Data: Begin
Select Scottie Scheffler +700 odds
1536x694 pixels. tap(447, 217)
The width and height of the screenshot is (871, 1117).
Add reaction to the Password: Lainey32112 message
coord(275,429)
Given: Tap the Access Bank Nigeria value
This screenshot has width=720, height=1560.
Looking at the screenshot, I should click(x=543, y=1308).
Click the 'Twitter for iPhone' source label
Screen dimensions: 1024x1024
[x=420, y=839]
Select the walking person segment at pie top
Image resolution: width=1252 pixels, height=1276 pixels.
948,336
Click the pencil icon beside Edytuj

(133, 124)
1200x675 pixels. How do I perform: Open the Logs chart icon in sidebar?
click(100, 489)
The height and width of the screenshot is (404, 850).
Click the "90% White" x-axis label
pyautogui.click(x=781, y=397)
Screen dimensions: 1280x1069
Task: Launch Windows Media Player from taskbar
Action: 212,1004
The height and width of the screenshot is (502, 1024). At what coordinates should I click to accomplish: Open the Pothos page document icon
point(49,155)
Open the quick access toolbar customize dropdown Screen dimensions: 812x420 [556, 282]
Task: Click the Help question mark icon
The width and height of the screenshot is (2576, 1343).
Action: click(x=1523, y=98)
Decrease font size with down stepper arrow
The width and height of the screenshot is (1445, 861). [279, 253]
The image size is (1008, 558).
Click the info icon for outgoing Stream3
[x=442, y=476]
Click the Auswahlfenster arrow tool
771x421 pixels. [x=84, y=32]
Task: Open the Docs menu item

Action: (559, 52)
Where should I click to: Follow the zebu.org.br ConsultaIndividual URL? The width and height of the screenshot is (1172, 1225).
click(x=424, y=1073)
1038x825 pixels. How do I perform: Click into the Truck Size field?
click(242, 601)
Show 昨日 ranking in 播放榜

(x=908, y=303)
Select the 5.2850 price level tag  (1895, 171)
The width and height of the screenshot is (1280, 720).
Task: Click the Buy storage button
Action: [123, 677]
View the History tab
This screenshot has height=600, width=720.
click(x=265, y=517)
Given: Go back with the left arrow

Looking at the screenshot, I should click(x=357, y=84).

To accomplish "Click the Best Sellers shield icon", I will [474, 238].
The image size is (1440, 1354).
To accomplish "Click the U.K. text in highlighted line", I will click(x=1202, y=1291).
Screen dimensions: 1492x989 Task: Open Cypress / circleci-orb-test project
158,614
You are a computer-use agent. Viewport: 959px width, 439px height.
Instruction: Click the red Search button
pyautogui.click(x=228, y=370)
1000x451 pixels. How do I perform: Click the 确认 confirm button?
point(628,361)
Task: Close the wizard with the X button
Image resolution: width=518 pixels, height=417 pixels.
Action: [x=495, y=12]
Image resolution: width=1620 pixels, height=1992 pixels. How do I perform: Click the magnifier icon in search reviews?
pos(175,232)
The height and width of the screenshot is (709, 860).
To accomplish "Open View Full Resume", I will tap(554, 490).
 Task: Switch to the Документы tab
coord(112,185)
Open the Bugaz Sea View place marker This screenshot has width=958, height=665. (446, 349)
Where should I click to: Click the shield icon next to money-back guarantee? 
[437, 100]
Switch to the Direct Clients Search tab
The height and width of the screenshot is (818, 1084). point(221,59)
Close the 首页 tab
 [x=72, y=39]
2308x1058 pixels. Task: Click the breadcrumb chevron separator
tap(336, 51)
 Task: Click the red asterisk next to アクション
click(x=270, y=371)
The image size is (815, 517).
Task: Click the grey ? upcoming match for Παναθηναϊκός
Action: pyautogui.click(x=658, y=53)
Data: End
What to work on:
Once you have found every line above holding the word "will", copy those lines.

Reply:
To accomplish "Click the Best Sellers shield icon", I will [474, 238].
To accomplish "Click the U.K. text in highlighted line", I will click(x=1202, y=1291).
To accomplish "Open View Full Resume", I will tap(554, 490).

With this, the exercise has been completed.